Sur les douze artistes qui se sont succédé à la galerie, deux ont fait le mur ! Le dernier en date, Philippe Baudelocque, a sévi au mois d’octobre. Il vient du graffiti. « J’ai l’habitude de dessiner sur des grands formats », reconnaît-il. Il y a environ deux ans, il découvre ce qui sera son domaine de prédilection, qu’il résume en un mot : « fusion ». Il s’intéresse au mécanisme de la vie brute, à la nature fragile. Ses dessins sont constitués par un ensemble de petits éléments, le microcosme, qui forment un animal, le macrocosme : c’est un tout. Ses dessins sont réalisés avec des pastels à l’huile, une matière tout aussi fragile que la nature. Tout est donc lié : la technique, le thème, les lieux. Il n’y a que le support qui évolue. De la toile, au mur, en passant par le bâtiment et pourquoi pas le land art [fn]Le land art est une tendance de l’art contemporain, apparue aux Etats-Unis à la fin des années 1960, qui se caractérise par un traitement artistique du paysage.[/fn], il y pense.

La démarche de Since s’avérait être en totale adéquation avec celle de Philippe Baudelocque. « Dans la rue, la réaction est immédiate. J’aime les lieux empreints d’humanité mais je veux avoir le temps de bien faire mon dessin, d’où l’importance d’avoir les autorisations. »
Il profite du festival Nuit Blanche 2010, le 2 octobre dernier, pour prendre le temps d’habiller le mur. La nature s’est alors immiscée dans l’urbain. Cette rencontre lui donne l’occasion, pour la première fois, d’exposer et de vendre dans une galerie qui lui correspond.

Et l’art se promène

Une initiative en amène une autre.
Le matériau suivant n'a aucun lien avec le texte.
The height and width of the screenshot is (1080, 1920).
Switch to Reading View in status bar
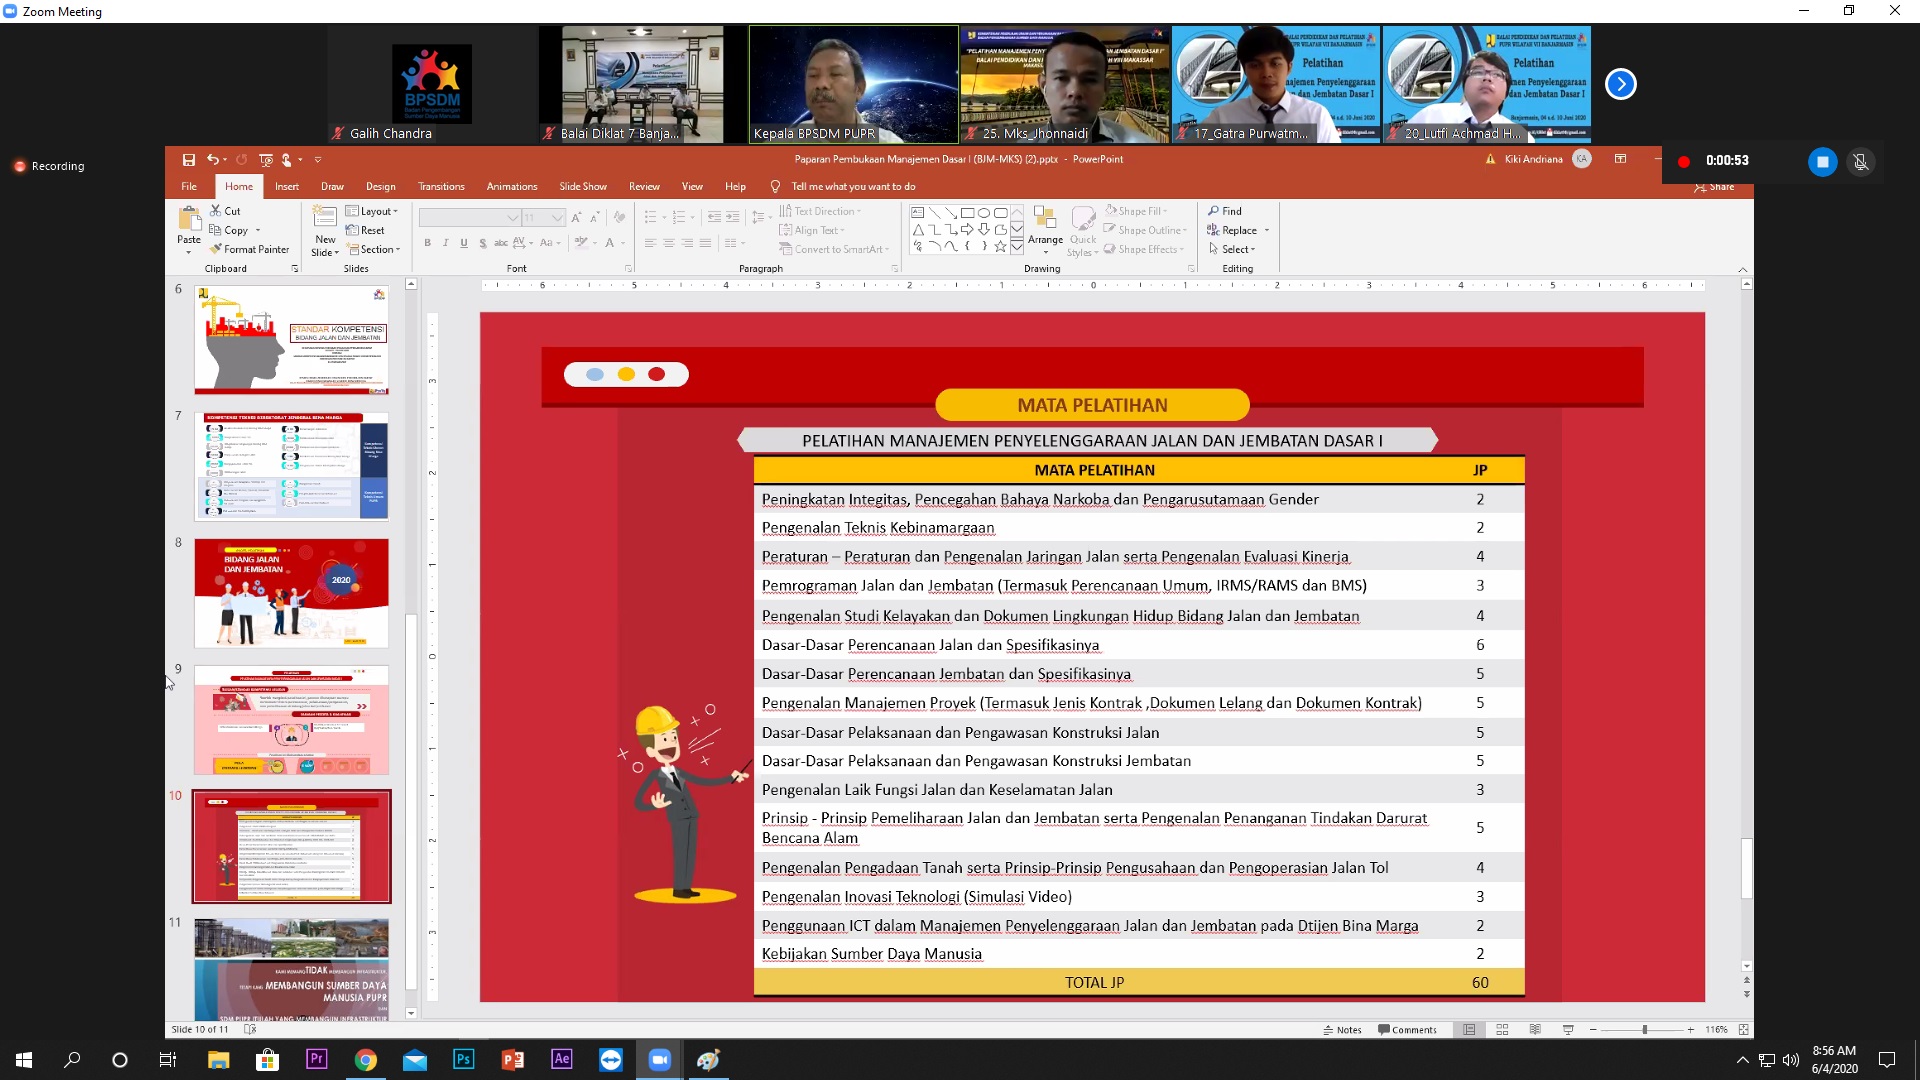tap(1535, 1029)
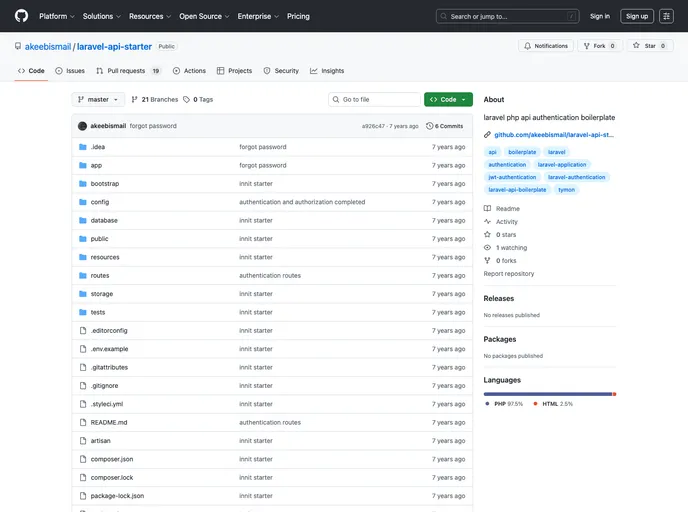Expand the green Code dropdown button
688x512 pixels.
coord(447,100)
La mairie, l’école Saint-Maur, la galerie et Philippe Baudelocque s’associent pour offrir un dessin extérieur, dans un lieu où l’art est peu présent. Philippe Baudelocque se voit confier le mur de la cour de récréation de l’école pour y dessiner un de ses animaux. L’intérêt et les commentaires des enfants sont immédiats : « on dirait un tigre ou un lion », déclare l’un d’eux. « Il est trop mignon, j’aimerais le ramener à la maison », s’attendrit un autre. Monsieur Noury, professeur d’art plastique, peut alors appuyer son enseignement sur du concret. « Rien de tel que d’avoir l’artiste en chair et en os en face de soi. De plus, le thème parle aux enfants ! » Les questions fusent. « C’est fragile ? »,  « Comment tu fais ? », « C’est beau, mais ça va rester longtemps ? ».

Philippe Baudelocque répond, explique et fait le parallèle entre la fragilité de la nature, des animaux et le dessin auquel on doit faire attention sinon, « il va s’abîmer ». Inconsciemment, un message simple se profile : la nature est précieuse, il faut la préserver. Le bouche à oreille opère, plusieurs écoles sont intéressées par le projet. Et lorsque la création ne peut venir dans l’école, ce sont les enfants qui viennent dessiner à la galerie. L’interaction fonctionne. Certains enfants, tous du quartier, ont remarqué le dessin dans la rue. « C’est un peu pareil mais c’est un renard et dans la vitrine, j’ai montré à maman l’hippopotame. » Les créations se baladent et le lien entre les lieux s’établit petit à petit.

De la galerie, à l’école en passant par le mur, la pastel chemine dans des lieux divers. Une galerie présente, certes, des créations cotées, destinées à être vendues à des collectionneurs ou des amateurs qui ont des moyens financiers. Déplacer ces créations à l’extérieur, dans le quartier, génère alors un nouveau public. Des sérigraphies à moindre coût sont également proposées à ceux qui aiment mais ne peuvent s’acheter un tableau. La galerie crée interrogations et engouements. « Certaines personnes sont venues ici grâce à leurs enfants et certains jeunes qui "zonent" dans le quartier sont venus nous parler grâce au mur », s’enorgueillit Laurent Carioli. Cette initiative a davantage de conséquences que veulent bien le dire les différents protagonistes. L’art est là, dans la rue. Chacun s’y confronte et en jouit, même si tous ne poussent pas la porte de la galerie.